Partitions can improve query performance dramatically. When a query predicate filters on the same criteria used to define partitions, the optimizer can avoid searching partitions that do not contain relevant data.
A common application for partitioning is to maintain a rolling window of data based on date, for example, a fact table containing the most recent 12 months of data. Using the ALTER TABLE statement, an existing partition can be dropped by removing its child file. This is much more efficient than scanning the entire table and removing rows with a DELETE statement.
Partitions may also be subpartitioned. For example, a table could be partitioned by month, and the month partitions could be subpartitioned by week. Greenplum Database creates child files for the months and weeks. The actual data, however, is stored in the child files created for the week subpartitions—only child files at the leaf level hold data.

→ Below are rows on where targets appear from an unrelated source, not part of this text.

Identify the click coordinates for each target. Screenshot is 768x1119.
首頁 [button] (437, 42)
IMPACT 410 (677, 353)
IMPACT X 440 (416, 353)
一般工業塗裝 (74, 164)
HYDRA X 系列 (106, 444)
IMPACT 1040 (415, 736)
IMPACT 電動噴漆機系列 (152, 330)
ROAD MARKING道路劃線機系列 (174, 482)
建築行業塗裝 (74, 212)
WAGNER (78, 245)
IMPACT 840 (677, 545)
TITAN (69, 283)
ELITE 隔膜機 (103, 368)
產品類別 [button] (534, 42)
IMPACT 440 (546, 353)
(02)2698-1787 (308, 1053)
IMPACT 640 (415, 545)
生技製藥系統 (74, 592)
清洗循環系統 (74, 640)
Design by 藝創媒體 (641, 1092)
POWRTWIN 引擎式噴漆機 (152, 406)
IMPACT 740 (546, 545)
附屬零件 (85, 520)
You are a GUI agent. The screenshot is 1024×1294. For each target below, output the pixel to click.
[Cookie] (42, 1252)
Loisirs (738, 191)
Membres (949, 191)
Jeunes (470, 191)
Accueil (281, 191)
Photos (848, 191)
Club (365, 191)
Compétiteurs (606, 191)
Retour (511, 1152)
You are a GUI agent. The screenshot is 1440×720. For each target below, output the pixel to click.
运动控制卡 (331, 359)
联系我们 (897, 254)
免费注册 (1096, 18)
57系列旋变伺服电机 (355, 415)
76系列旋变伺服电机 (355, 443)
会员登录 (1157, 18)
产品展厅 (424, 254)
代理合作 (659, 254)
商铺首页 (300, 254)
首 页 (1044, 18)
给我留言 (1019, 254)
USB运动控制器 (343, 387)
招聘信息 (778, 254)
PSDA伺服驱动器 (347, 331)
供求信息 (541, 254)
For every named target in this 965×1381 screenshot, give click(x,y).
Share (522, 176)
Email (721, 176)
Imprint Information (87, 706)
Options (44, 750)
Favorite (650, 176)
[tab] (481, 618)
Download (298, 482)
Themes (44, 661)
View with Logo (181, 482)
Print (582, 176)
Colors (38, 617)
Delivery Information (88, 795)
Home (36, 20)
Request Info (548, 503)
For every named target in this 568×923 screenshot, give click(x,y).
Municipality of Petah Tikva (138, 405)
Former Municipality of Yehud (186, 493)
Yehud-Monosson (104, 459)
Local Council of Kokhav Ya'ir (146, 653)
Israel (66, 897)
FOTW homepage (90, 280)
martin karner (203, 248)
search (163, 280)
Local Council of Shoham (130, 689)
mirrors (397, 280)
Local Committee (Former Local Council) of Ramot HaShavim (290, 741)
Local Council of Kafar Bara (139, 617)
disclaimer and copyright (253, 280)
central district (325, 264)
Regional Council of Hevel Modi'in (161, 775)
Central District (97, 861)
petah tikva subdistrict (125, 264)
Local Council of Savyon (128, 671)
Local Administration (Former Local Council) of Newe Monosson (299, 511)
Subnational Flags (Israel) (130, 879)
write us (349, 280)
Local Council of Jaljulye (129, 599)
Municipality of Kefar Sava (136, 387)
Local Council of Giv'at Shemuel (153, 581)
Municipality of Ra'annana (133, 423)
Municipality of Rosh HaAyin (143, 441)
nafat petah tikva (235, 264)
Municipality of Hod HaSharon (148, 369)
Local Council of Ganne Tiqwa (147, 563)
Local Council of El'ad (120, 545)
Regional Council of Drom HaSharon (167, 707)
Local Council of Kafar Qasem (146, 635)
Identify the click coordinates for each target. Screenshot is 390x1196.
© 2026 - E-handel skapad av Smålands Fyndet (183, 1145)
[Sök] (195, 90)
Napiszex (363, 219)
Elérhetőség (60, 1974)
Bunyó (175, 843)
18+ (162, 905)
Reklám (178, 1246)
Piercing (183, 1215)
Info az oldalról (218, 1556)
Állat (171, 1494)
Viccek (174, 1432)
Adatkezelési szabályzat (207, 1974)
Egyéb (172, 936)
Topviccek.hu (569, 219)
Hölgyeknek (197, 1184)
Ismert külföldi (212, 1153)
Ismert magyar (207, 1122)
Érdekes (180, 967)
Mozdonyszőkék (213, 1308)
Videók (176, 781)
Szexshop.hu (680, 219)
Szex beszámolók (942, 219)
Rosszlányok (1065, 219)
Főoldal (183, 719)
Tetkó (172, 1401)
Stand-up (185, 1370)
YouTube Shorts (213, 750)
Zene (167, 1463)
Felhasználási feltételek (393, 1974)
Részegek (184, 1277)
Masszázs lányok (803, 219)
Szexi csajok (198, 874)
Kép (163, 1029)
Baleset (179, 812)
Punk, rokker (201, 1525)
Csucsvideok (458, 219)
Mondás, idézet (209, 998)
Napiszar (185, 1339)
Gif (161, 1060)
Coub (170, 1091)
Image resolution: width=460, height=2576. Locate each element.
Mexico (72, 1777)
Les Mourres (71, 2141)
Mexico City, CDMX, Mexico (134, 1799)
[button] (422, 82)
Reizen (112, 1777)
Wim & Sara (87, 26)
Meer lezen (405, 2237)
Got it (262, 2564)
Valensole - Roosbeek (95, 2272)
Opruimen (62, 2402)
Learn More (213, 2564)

When a new partition is added, you can run ANALYZE on just the data in that partition. ANALYZE can run on the root partition (the name of the table in the CREATE TABLE statement) or on a child file created for a leaf partition. If ANALYZE has already run on the other partitions and the data is static, it is not necessary to run it again on those partitions.
Greenplum Database supports:
- Range partitioning: division of data based on a numerical range, such as date or price.
- List partitioning: division of data based on a list of values, such as sales territory or product line.
- A combination of both types.
The following exercise compares SELECT statements with WHERE clauses that do and do not use a partitioned column.
- The column-oriented version of the fact table you created is partitioned by date. First, execute a query that filters on a non-partitioned column and note the execution time.
tutorial=# \timing on
Timing is on.
tutorial=# SELECT MAX(depdelay) FROM faa.otp_c WHERE UniqueCarrier = 'UA';
max ------ 1360 (1 row) Time: 641.574 ms
- Execute a query that filters on flightdate, the partitioned column.
tutorial=# SELECT MAX(depdelay) FROM faa.otp_c WHERE flightdate ='2009-11-01';
max ----- 1201 (1 row) Time: 30.658 ms
The query on the partitioned column takes much less time to execute. If you compare the explain plans for the queries in this exercise, you will see that the first query scans each of the seventeen child files, while the second scans just one child file. The reduction in I/O and CPU time explains the improved execution time.